- _Problem details_
Among the lines of the entries below, count those containing the word "Search" and answer with the number only.

○ ○ ○ ○ ○ ○ ○

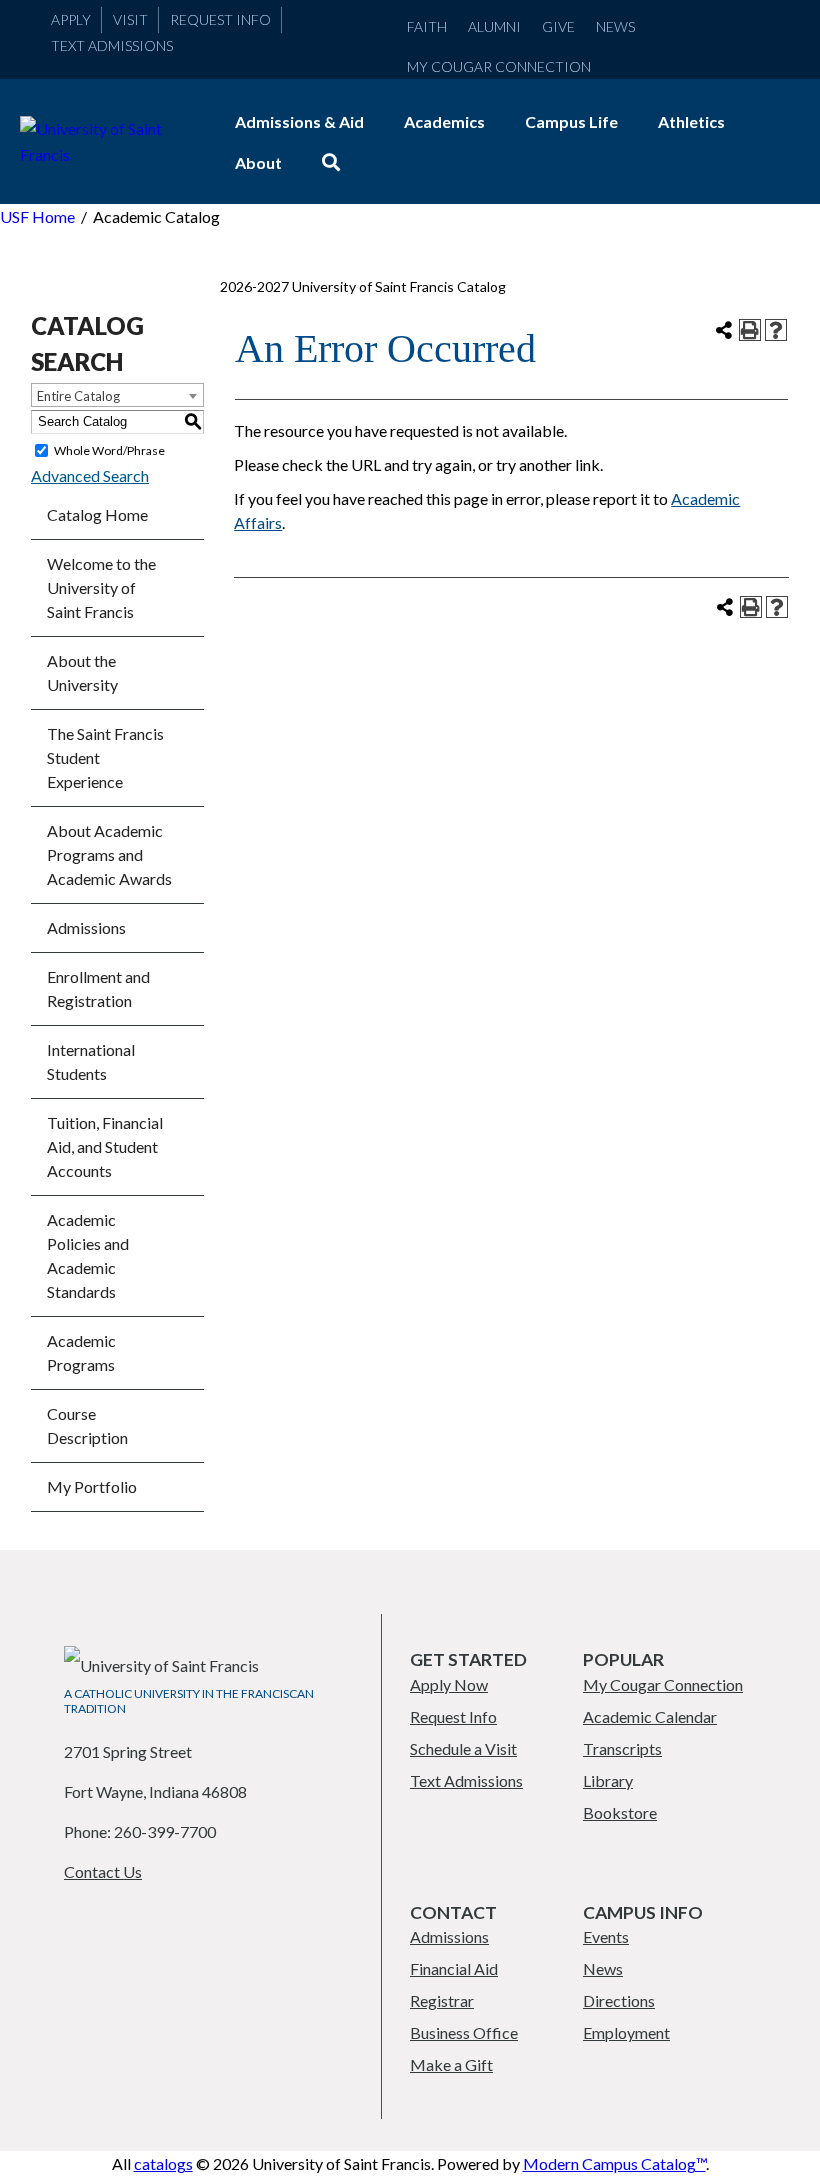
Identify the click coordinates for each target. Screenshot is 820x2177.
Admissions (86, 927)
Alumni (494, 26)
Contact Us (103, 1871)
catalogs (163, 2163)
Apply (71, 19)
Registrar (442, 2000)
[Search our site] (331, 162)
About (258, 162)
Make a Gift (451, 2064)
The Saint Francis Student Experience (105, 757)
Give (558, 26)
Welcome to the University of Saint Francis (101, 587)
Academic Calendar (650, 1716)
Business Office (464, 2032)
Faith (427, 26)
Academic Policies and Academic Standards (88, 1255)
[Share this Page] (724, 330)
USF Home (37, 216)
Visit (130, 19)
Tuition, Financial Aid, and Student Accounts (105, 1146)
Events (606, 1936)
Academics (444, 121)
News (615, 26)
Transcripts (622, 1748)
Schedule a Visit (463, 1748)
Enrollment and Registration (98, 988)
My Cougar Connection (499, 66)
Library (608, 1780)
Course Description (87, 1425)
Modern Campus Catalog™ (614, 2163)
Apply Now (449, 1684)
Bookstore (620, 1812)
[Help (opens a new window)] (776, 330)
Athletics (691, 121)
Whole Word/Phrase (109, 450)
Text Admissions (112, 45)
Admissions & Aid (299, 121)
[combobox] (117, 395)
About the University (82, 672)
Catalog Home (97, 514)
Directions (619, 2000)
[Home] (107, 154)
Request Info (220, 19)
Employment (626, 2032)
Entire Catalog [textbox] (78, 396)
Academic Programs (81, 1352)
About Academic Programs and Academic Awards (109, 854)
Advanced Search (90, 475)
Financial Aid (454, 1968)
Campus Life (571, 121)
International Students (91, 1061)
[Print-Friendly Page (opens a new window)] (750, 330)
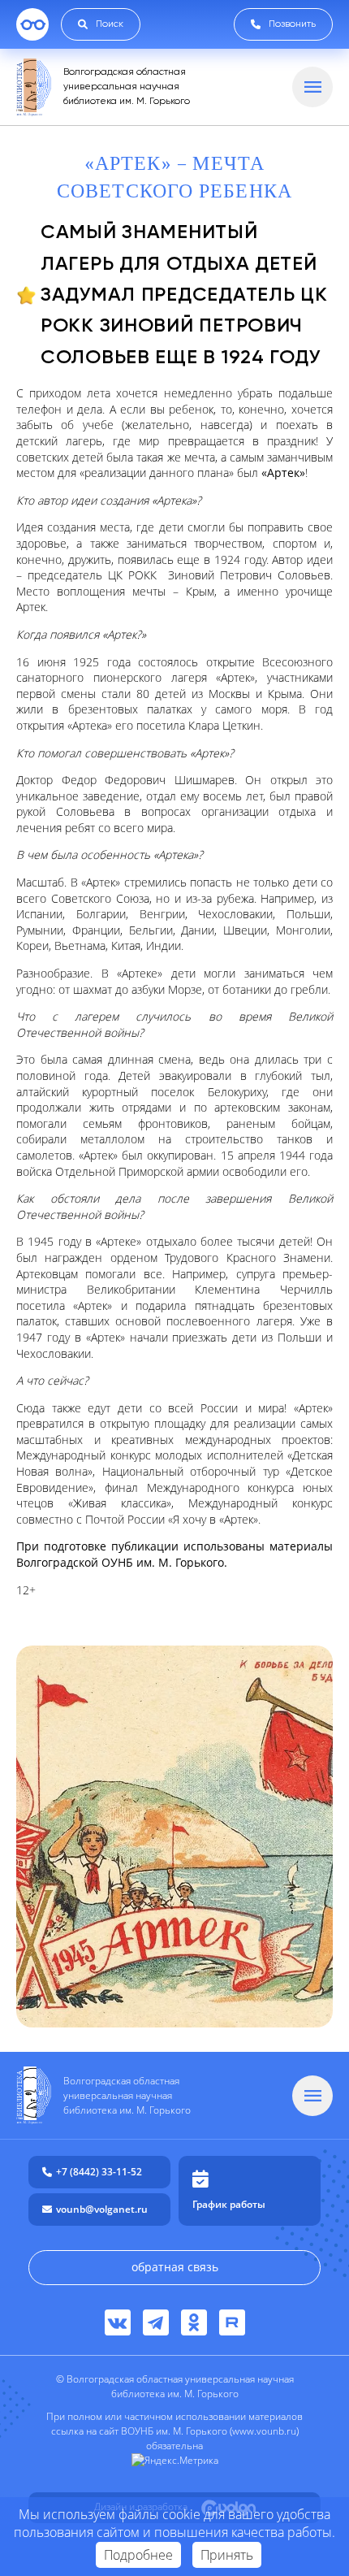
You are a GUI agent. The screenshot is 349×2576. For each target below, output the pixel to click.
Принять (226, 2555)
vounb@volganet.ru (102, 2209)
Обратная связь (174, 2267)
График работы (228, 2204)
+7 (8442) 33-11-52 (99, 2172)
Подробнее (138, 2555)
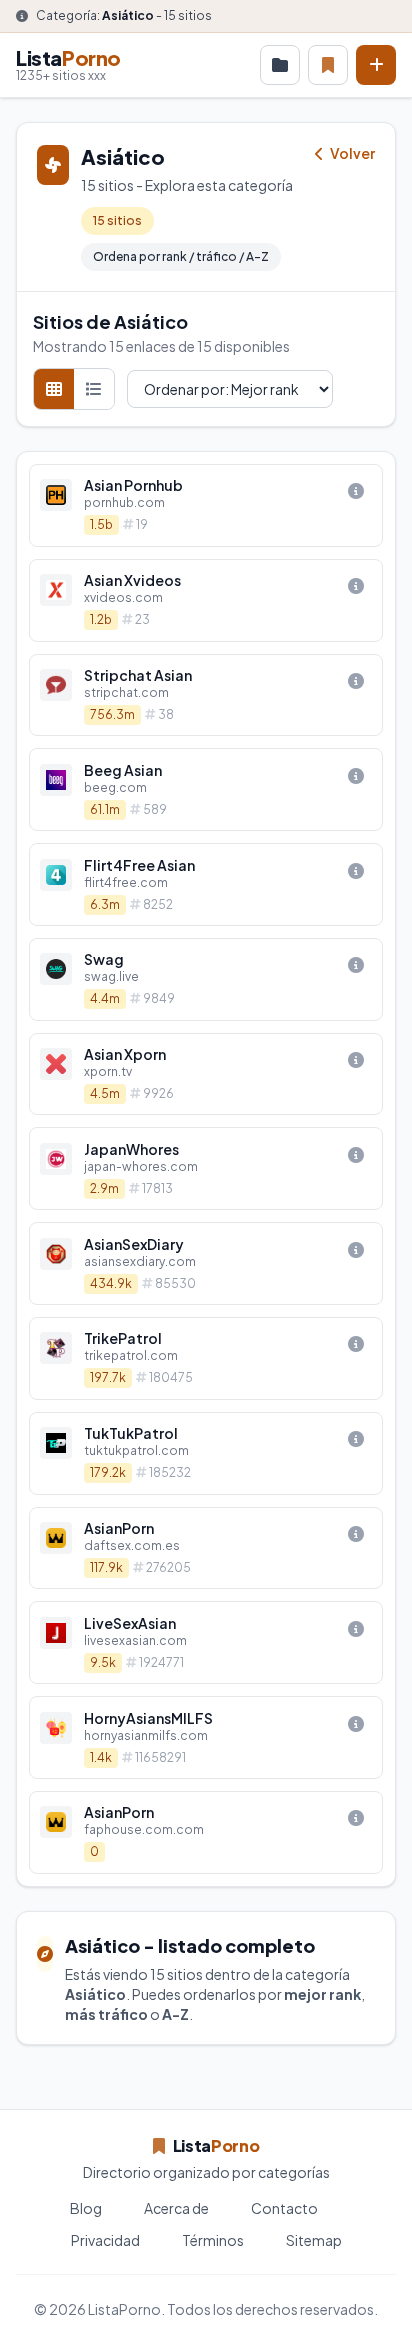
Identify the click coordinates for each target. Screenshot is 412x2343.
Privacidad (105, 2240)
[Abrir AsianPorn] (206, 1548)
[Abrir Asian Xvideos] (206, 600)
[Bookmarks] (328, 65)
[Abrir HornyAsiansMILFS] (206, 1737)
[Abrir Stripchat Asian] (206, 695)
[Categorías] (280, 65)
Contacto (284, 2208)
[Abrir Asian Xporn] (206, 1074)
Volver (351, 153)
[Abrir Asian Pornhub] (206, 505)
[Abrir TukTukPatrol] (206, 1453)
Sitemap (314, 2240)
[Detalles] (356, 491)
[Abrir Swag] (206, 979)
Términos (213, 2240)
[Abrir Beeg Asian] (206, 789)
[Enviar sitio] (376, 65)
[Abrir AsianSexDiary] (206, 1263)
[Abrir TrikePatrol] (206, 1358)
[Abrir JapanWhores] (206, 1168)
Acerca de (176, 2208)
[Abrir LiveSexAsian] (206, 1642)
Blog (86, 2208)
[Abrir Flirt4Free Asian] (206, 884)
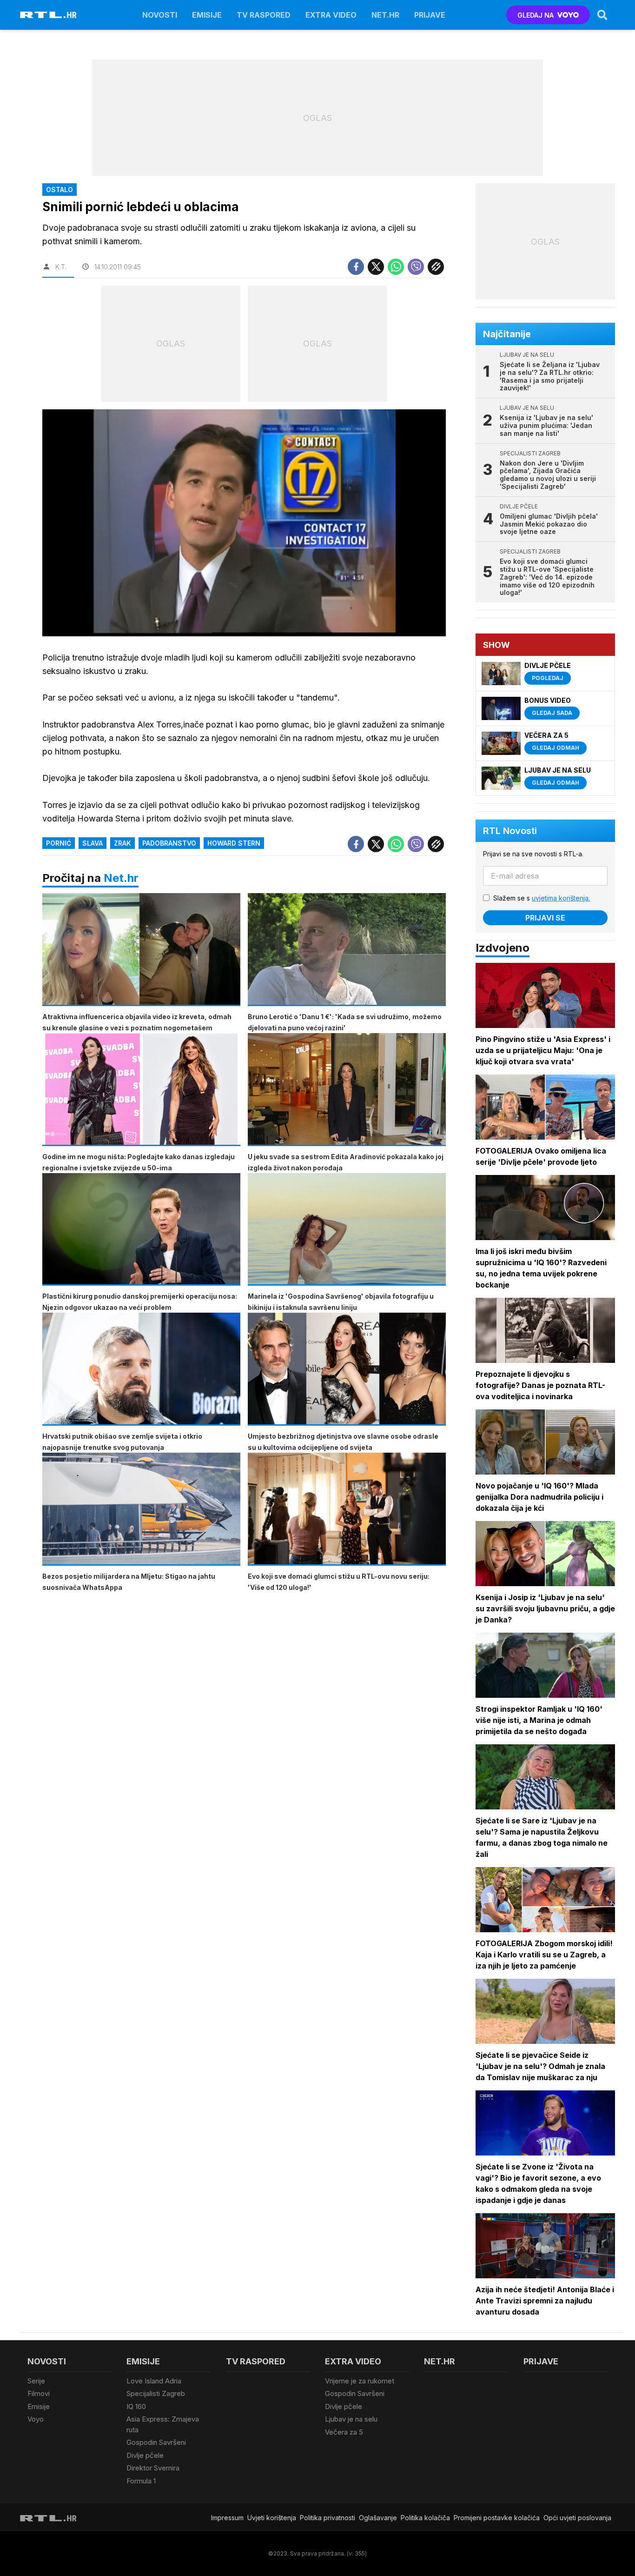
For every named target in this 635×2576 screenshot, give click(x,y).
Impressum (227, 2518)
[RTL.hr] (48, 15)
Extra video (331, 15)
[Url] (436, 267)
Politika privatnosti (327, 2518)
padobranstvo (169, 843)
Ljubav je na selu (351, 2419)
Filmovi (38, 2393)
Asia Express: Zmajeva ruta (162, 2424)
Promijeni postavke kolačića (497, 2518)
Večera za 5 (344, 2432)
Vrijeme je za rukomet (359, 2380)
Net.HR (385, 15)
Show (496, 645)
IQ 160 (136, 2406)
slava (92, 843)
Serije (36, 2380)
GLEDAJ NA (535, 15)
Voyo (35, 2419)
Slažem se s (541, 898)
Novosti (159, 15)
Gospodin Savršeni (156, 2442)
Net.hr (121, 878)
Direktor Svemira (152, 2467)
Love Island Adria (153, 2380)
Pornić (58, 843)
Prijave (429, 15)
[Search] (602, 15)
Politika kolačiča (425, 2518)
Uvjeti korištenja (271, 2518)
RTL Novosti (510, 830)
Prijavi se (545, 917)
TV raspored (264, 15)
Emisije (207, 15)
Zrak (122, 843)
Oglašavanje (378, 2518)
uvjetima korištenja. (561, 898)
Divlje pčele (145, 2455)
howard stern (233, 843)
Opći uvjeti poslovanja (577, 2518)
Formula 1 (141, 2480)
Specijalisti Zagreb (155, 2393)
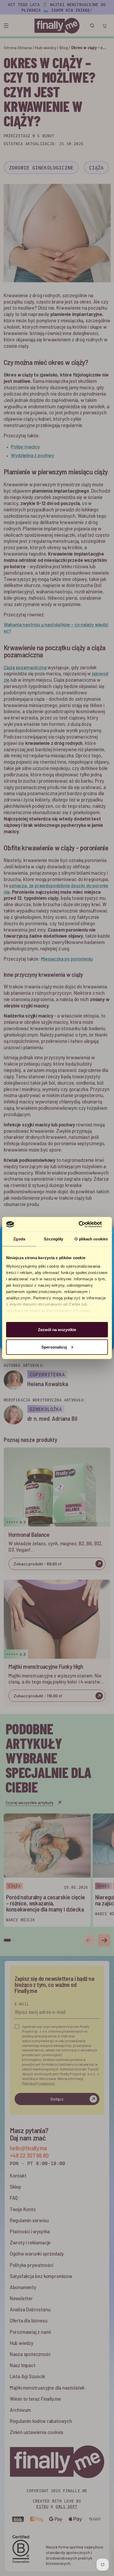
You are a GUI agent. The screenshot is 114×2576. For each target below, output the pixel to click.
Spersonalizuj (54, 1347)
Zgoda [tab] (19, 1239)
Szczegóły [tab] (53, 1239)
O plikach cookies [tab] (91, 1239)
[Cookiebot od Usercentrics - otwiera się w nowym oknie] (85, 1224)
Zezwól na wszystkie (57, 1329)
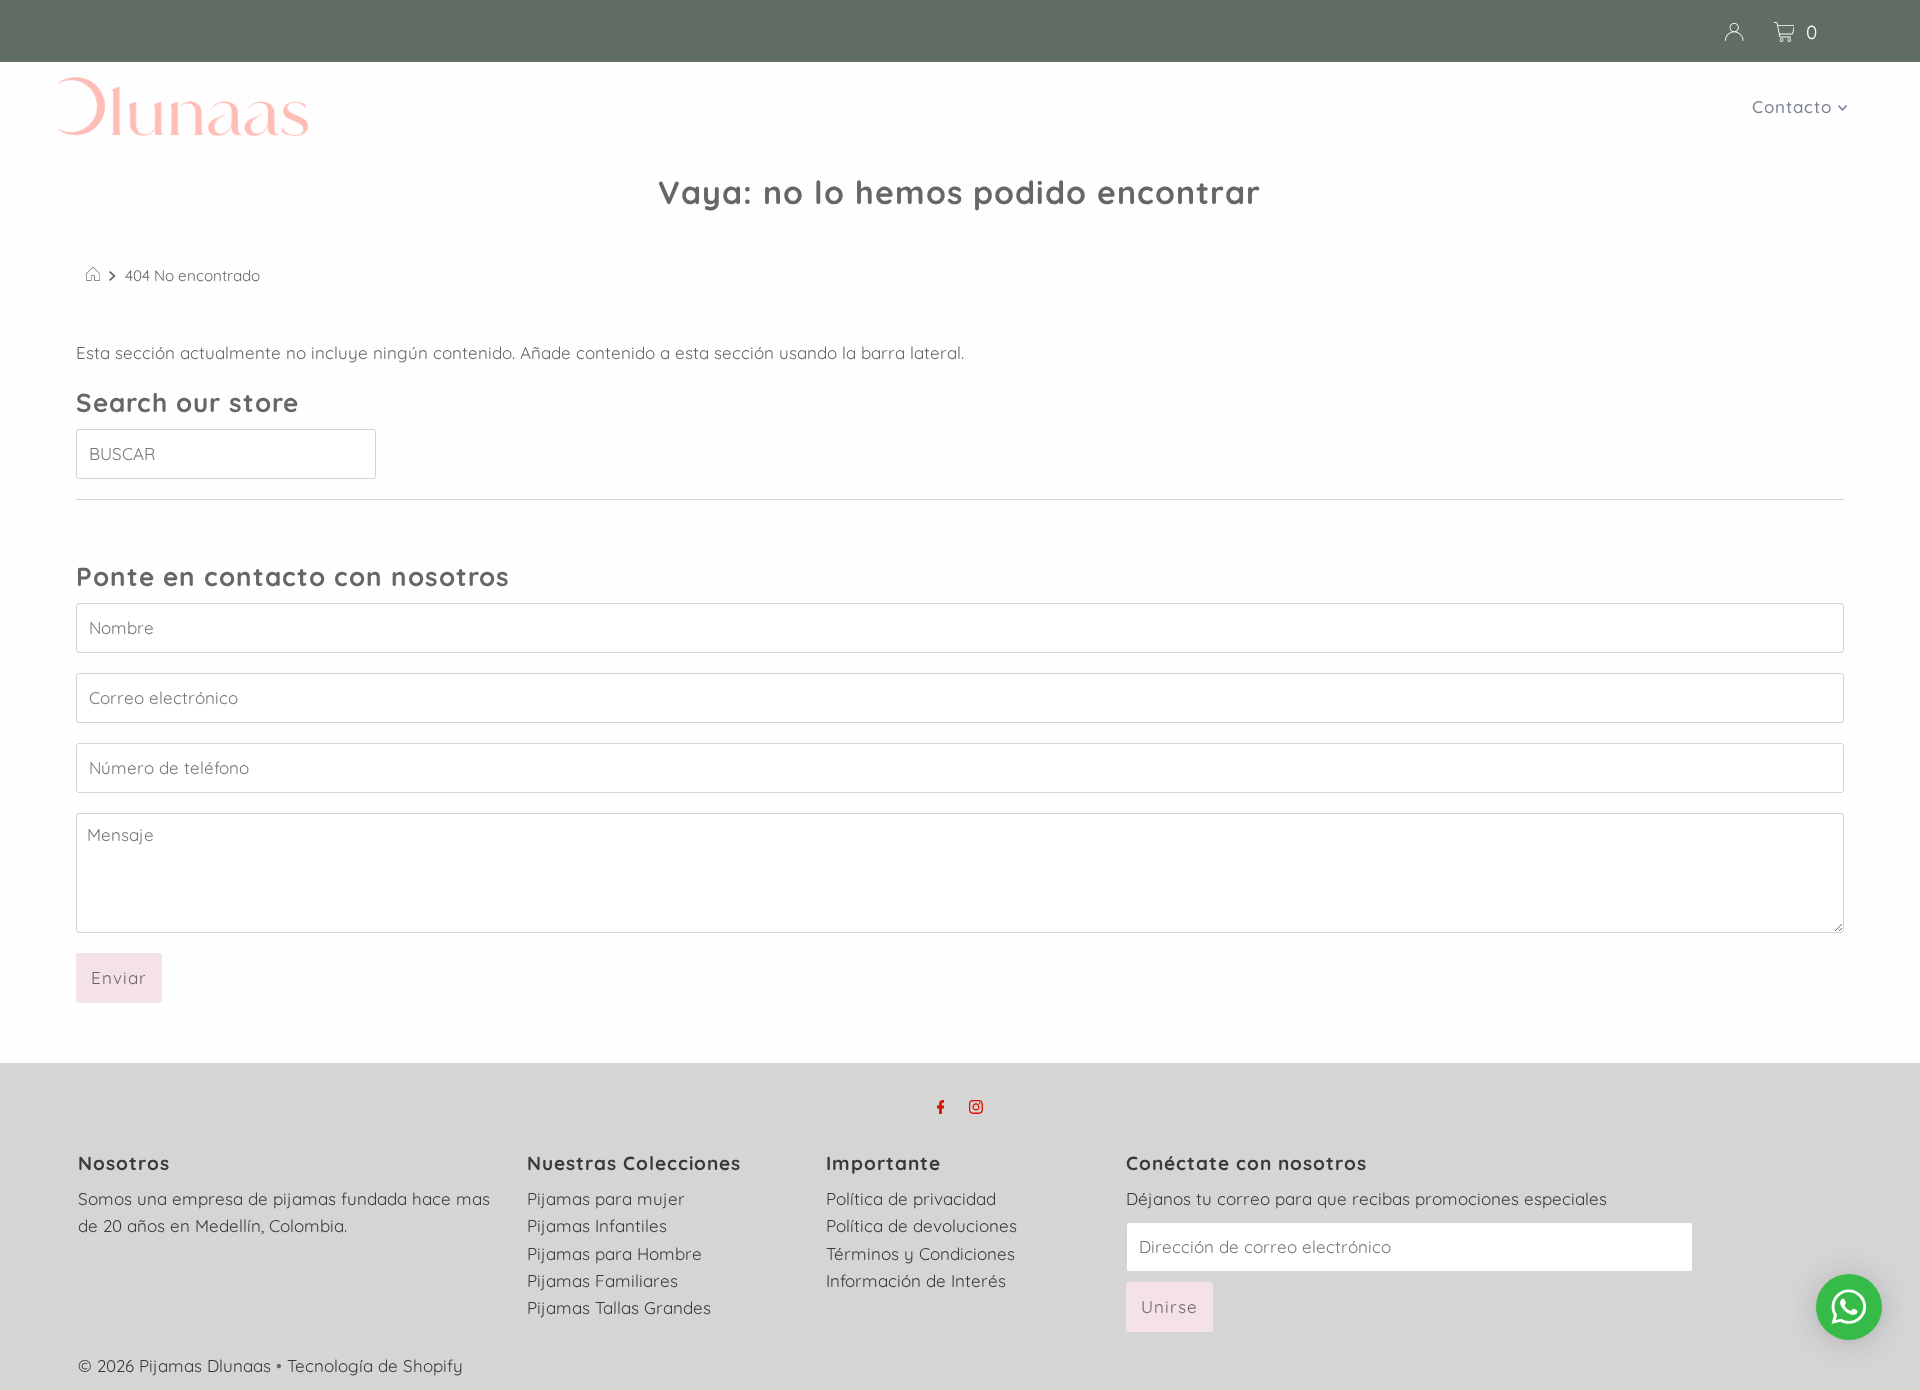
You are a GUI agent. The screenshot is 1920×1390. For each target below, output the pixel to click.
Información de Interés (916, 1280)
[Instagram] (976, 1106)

○ ○ ○ ○ ○ ○ ○

- _Result below_
3